- Task goal -
Copy the records below exactly. Include all of them.

- Material for this task -
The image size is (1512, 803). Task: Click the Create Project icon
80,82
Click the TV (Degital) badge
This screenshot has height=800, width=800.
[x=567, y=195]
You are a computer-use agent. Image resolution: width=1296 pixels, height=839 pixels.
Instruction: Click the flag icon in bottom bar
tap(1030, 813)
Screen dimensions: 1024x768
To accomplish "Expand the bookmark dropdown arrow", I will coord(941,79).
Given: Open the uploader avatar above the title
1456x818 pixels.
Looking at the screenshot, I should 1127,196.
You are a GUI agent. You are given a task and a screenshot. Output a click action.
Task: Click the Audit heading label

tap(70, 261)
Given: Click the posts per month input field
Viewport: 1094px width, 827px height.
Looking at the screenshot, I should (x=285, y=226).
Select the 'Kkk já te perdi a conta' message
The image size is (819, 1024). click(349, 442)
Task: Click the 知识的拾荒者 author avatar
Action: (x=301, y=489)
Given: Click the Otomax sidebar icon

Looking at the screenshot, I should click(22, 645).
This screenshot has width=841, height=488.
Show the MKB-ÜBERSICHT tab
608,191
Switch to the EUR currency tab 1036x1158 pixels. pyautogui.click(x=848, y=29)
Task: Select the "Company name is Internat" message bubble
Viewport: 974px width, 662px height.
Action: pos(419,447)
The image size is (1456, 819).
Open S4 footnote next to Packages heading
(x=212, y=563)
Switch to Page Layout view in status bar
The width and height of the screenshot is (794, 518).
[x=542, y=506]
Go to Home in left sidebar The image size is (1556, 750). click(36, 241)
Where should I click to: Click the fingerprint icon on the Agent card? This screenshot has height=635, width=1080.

- Result for this exercise -
The image size is (1512, 803). Task: Click the Create Project icon
80,82
Click the TV (Degital) badge
This screenshot has height=800, width=800.
[x=567, y=195]
You are a computer-use agent. Image resolution: width=1296 pixels, height=839 pixels.
Instruction: Click the flag icon in bottom bar
tap(1030, 813)
Screen dimensions: 1024x768
To accomplish "Expand the bookmark dropdown arrow", I will coord(941,79).
Given: Open the uploader avatar above the title
1456x818 pixels.
Looking at the screenshot, I should 1127,196.
You are a GUI agent. You are given a task and a screenshot. Output a click action.
Task: Click the Audit heading label

tap(70, 261)
Given: Click the posts per month input field
Viewport: 1094px width, 827px height.
Looking at the screenshot, I should (x=285, y=226).
Select the 'Kkk já te perdi a conta' message
The image size is (819, 1024). click(349, 442)
Task: Click the 知识的拾荒者 author avatar
Action: (x=301, y=489)
Given: Click the Otomax sidebar icon

Looking at the screenshot, I should click(22, 645).
This screenshot has width=841, height=488.
Show the MKB-ÜBERSICHT tab
608,191
Switch to the EUR currency tab 1036x1158 pixels. pyautogui.click(x=848, y=29)
Task: Select the "Company name is Internat" message bubble
Viewport: 974px width, 662px height.
Action: pos(419,447)
The image size is (1456, 819).
Open S4 footnote next to Packages heading
(x=212, y=563)
Switch to Page Layout view in status bar
The width and height of the screenshot is (794, 518).
[x=542, y=506]
Go to Home in left sidebar The image size is (1556, 750). click(36, 241)
Where should I click to: Click the fingerprint icon on the Agent card? This screenshot has height=635, width=1080.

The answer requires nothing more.